■ INSTRUÇÃO A ■
Reescreva em forma de lista o parágrafo da matéria sobre a releitura feminista de “1984” que começa com “Escrito em 1949”, mantendo os fatos principais.

Livro "1984" ganha versão feminista: “Divertido para fãs de Orwell"

Batizada de “Julia”, a obra acompanha a personagem título, amante de Winston Smith, sob a vigilância do Big Brother

Por Bianca Carneiro

01/07/2024 - 7:00 h
Autora do livro, Sandra Newman é professora de redação e literatura em duas universidades nos EUA
Autora do livro, Sandra Newman é professora de redação e literatura em duas universidades nos EUA -

Escrito em 1949, por George Orwell, “1984” é famoso por sua crítica feroz e atemporal ao totalitarismo. Não à toa, segue como um dos livros mais vendidos de todos os tempos, sendo frequentemente citado e servindo de inspiração para diversos produtos culturais.

Um dos mais recentes foi lançado no Brasil neste ano: trata-se de uma releitura declaradamente feminista do clássico. Batizada de “Julia”, a obra autorizada pelo espólio de Orwell, acompanha a personagem título, amante de Winston Smith, sob a vigilância do Big Brother.

■ INSTRUÇÃO B ■
Transforme em lista numerada os registros entre a linha que contém “Identify the location” e a linha que contém “center [273, 520].”, inclusive, deixando de fora as linhas em branco.

■ MATERIAL DO EXERCÍCIO ■

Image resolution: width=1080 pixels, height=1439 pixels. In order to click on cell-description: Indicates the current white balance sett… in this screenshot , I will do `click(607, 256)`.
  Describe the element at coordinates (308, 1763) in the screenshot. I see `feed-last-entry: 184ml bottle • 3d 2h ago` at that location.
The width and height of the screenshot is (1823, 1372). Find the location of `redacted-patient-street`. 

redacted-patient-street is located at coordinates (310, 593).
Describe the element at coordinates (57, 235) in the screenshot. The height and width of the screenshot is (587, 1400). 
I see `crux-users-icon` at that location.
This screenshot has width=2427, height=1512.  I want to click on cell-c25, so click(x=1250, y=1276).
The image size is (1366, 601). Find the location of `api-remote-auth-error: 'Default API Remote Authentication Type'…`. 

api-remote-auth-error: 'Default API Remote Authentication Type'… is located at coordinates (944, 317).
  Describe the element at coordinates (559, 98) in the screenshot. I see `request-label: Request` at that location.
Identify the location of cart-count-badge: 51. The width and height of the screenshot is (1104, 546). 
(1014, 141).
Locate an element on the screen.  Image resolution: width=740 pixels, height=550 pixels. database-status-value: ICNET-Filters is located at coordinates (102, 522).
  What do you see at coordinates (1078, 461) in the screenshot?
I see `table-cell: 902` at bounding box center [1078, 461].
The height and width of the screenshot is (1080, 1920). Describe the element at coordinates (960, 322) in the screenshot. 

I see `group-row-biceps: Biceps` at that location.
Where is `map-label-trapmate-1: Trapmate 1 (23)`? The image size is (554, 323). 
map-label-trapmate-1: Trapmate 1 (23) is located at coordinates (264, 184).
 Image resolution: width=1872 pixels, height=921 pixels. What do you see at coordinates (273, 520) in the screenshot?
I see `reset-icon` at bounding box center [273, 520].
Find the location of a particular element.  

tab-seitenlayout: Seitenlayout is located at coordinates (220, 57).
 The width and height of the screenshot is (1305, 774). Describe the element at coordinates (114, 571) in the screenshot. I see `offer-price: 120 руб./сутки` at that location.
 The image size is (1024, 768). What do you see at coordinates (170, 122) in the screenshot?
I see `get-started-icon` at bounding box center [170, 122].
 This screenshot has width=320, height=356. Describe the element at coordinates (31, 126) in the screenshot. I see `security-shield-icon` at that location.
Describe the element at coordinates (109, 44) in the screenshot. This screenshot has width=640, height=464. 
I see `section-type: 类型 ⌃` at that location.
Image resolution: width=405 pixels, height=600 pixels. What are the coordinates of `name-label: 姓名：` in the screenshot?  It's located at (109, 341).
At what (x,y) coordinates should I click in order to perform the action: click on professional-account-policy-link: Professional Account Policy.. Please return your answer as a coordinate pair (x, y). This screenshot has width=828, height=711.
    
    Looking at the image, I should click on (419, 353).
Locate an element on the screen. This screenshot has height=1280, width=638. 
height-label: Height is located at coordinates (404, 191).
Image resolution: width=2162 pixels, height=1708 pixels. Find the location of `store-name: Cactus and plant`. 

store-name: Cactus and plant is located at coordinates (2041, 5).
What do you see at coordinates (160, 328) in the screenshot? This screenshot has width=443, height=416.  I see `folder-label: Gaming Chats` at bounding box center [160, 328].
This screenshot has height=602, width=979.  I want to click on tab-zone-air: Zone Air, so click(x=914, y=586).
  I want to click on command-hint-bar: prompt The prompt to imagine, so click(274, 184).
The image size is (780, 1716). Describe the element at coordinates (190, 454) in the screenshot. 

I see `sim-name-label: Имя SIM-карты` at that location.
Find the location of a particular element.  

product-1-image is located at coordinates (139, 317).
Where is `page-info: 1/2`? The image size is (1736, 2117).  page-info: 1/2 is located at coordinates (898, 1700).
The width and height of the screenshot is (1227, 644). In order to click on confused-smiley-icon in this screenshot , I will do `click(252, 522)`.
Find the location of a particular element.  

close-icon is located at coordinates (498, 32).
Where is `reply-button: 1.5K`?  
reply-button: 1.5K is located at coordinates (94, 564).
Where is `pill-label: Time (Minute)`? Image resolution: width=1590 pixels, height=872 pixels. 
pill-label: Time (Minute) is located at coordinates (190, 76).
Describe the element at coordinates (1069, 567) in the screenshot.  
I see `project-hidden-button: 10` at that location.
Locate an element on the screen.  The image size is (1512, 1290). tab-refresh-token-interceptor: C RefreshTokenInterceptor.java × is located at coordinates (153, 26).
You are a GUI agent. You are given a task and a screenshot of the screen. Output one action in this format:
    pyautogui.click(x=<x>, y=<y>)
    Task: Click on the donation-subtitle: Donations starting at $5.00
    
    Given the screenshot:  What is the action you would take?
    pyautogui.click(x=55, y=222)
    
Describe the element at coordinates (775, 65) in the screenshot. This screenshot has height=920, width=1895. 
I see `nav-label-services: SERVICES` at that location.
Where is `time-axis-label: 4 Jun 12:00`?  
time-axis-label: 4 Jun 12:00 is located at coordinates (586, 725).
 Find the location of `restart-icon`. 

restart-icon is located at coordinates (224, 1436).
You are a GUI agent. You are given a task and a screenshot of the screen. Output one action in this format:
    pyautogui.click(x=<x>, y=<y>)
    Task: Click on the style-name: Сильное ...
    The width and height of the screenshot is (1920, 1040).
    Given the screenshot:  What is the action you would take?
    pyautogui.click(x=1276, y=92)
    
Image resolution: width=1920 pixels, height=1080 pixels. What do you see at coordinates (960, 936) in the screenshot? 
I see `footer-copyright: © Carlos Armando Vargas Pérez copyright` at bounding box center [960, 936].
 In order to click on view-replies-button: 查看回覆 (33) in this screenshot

■ RESPOSTA A ■
- “1984” foi escrito por George Orwell em 1949.
- O livro é famoso por sua crítica feroz e atemporal ao totalitarismo.
- Segue como um dos livros mais vendidos de todos os tempos.
- É frequentemente citado e serve de inspiração para diversos produtos culturais.

■ RESPOSTA B ■
1. Identify the location of cart-count-badge: 51. The width and height of the screenshot is (1104, 546). 
2. (1014, 141).
3. Locate an element on the screen.  Image resolution: width=740 pixels, height=550 pixels. database-status-value: ICNET-Filters is located at coordinates (102, 522).
4.   What do you see at coordinates (1078, 461) in the screenshot?
5. I see `table-cell: 902` at bounding box center [1078, 461].
6. The height and width of the screenshot is (1080, 1920). Describe the element at coordinates (960, 322) in the screenshot. 
7. I see `group-row-biceps: Biceps` at that location.
8. Where is `map-label-trapmate-1: Trapmate 1 (23)`? The image size is (554, 323). 
9. map-label-trapmate-1: Trapmate 1 (23) is located at coordinates (264, 184).
10.  Image resolution: width=1872 pixels, height=921 pixels. What do you see at coordinates (273, 520) in the screenshot?
11. I see `reset-icon` at bounding box center [273, 520].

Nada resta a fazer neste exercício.